Leila's mother often presented short dramas for community audiences.
On one occasion, five-year old Leila, dressed as a cherub,
was placed on a pedestal on the stage. She was warned not to
move. The child did not move. However, the curtain did, and
it swept the cherub off the pedestal and into the lap of Lindsay's
greatest "ladies' man." The audience saw this as
hilarious and gales of laughter followed. Leila seems to have
assumed that she was funny, and that people would laugh at
her antics. Dressler remembers this incident as one of the
influences that led to her playing the clown in her early years.
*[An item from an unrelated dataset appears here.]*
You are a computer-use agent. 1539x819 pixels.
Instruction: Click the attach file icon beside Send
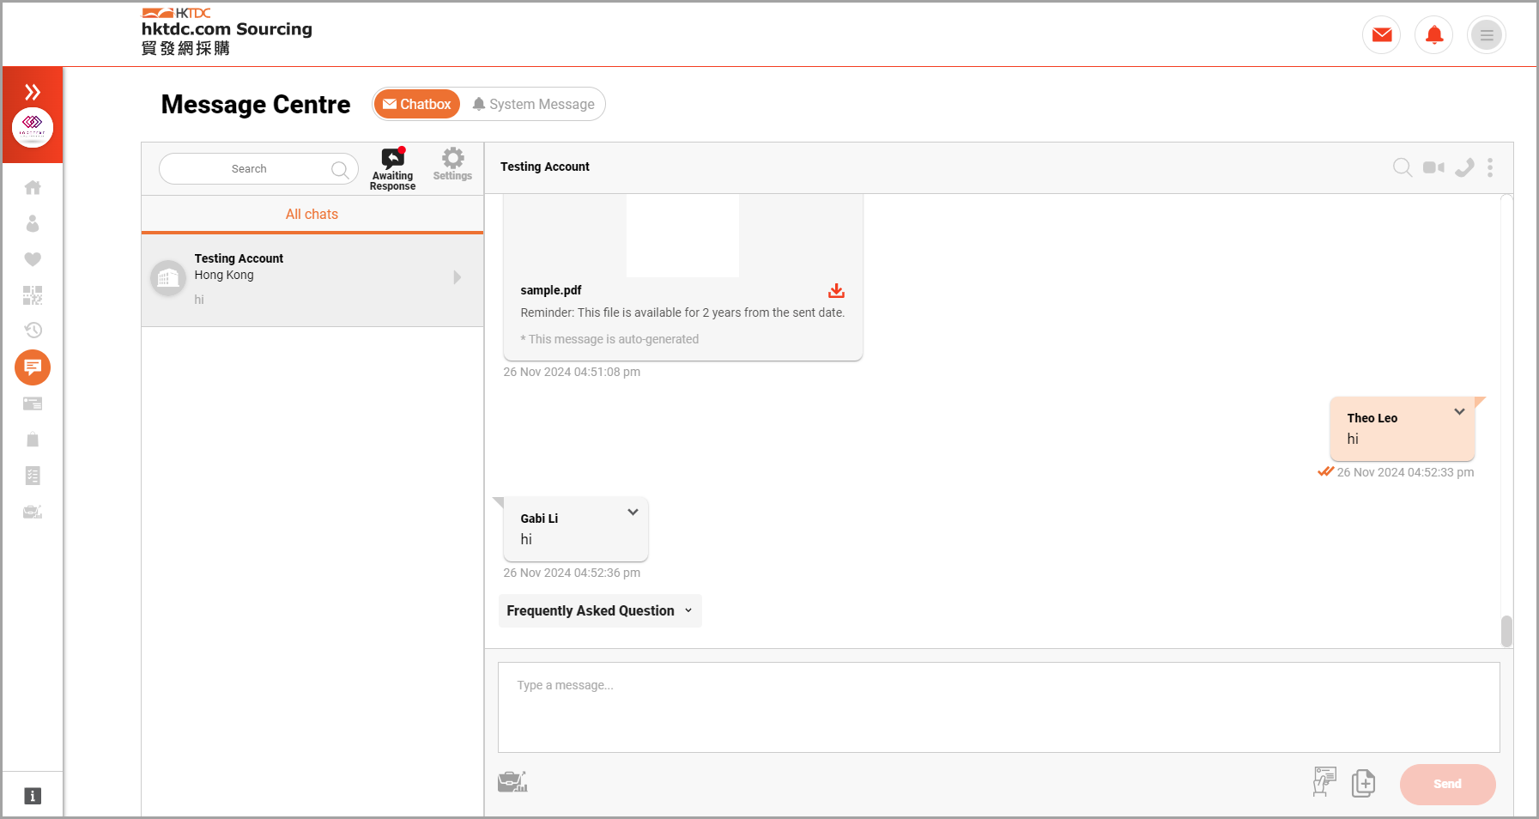click(1363, 783)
As the Koerbers travelled from town to town, Leila always
had to make new friends. Knowing that she was good at play-acting,
Leila often turned to this activity as a way of being accepted
among her peers. Roberta Ann Raider(footnote
1), who chose
to write her PhD dissertation on the acting skills of Dressler,
suggests that such acting games strengthened the girl's
desire to be a professional actor. Another woman who knew
Leila as a playmate says:
Leila was always the ringleader. She usually wrote, directed
and starred in the productions and because she was so much
fun, we were always glad to let her. However, her mischievous
nature sometimes led our parents to question the desirability
of her influence.
Another Saginaw, Michigan neighbour recalls that the father
disapproved of his daughter's productions, and that Leila often
irritated him by threatening to go over to Boardwell's Opera
House and dance on a barrel. Finally, when Leila was fourteen,
she wrote to the Nevada Travelling Stock Company requesting
a job. She informed the company that she was eighteen years
old, and that she was an accomplished actress. Without an audition,
she was hired.
What kind of company would engage an actress sight unseen?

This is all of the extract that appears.